Although the present invention has been explained above by way of example using exemplary embodiments, it is not limited thereto but can be modified in many different ways. In particular, combinations of the above exemplary embodiments are also conceivable.

Claims

Expectations

1. Sensor assembly (4) for an electric drive device (100) of a vehicle, with: a carrier part (40) for detachable attachment to a recess (30) of a cover (3) of the drive device (100), the cover (3) on an axial end (25) of an electrical machine (2) is arranged; a sensor device (41) which has a speed sensor (41A) for detecting a speed of a rotor (21) of the electrical machine (2) and is arranged on a first surface (40a) of the carrier part (40); and an electrical connection structure (42) formed on a second surface (40b) of the carrier part (40).

2. Drive device (100) according to claim 1, wherein the carrier part (40) and the sensor device (41) are non-detachably connected to one another.

3. Drive device (100) according to claim 2, wherein the carrier part (40) has at least one first connection structure (43) on the first surface (40a), in particular in the form of a projection (43A), which is positively and/or cohesively connected to a second Connection structure (41B), in particular in the form of a recess (41C), is connected to the sensor device (41), the first connection structure (43) being formed into and/or around the second connection structure (41B).

4. Drive device (100) according to any one of the preceding claims, wherein the speed sensor (41A) is designed as a resolver or as a Hall sensor or as a TMR sensor.

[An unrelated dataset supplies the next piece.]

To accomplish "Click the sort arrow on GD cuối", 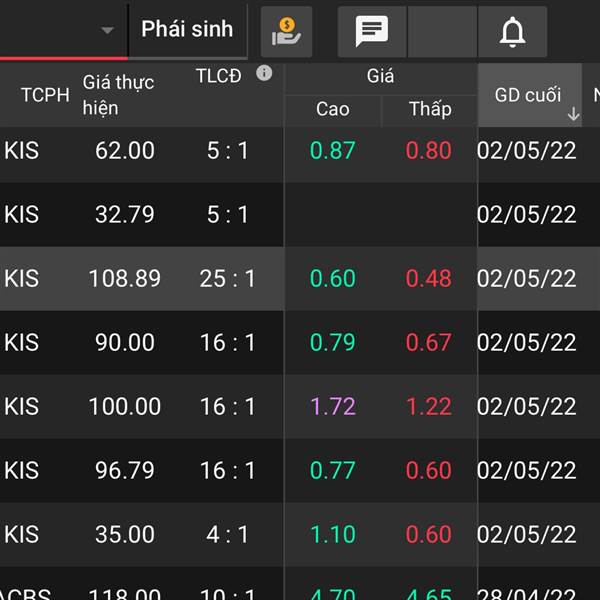I will [x=573, y=114].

Drive device (100) according to one of the preceding claims, wherein the connection structure (42) is designed as a socket (6) for receiving a plug. Drive device (100) according to one of the preceding claims, wherein the carrier part (40) has a projection (44) projecting from the first surface (40a), in particular in the form of a closed frame, which is intended for insertion into the recess (30) of the cover (3) and is designed to rest on an inner circumference (31) of the recess (30) of the cover (3). Drive device (100) according to one of the preceding claims, wherein the support part (40) has at least one flange portion (45) with a through hole (45A) for receiving a fastening pin, such as a screw or a bolt. Drive device (100) according to one of the preceding claims, wherein a first centering structure (46) in the form of a projection or a recess is formed on the first surface (40a) of the carrier part (40), which is designed to engage in a complementarily formed second centering structure of the cover (3) is provided. Electrical drive device (100) for a vehicle, having: an electrical machine (2) which has a stator (20) and a rotor (21) which is mounted such that it can rotate about an axis of rotation (A20) relative to the stator (20); a cover (3) which is arranged at an axial end (25) of the electric machine (2) with respect to the axis of rotation (A20) and has a recess (30); and a sensor assembly (4) according to any one of the preceding claims, wherein the carrier part (40) is detachably connected to the cover (3) and at least partially covers the recess (30), and wherein the first surface (40a) of the carrier part (40) the rotor (21) of the electric machine (2) faces. - 16 - Electrical drive device (100) according to claim 9, wherein the cover (3) is formed by a base (50) of a stator pot (5) in which the stator (20) of the electrical machine (2) is accommodated. Method for manufacturing a sensor assembly (4) according to any one of claims 1 to 8, comprising:

Arranging the sensor device (41) in a cavity (203) of an injection mold (200); and injection molding of the carrier part (40) and the connection structure (42).

Feeding molten casting material (M40) into the cavity (203), whereby the carrier part (40) is formed with a first connection structure (43) which is formed into or around a second connection structure (41C).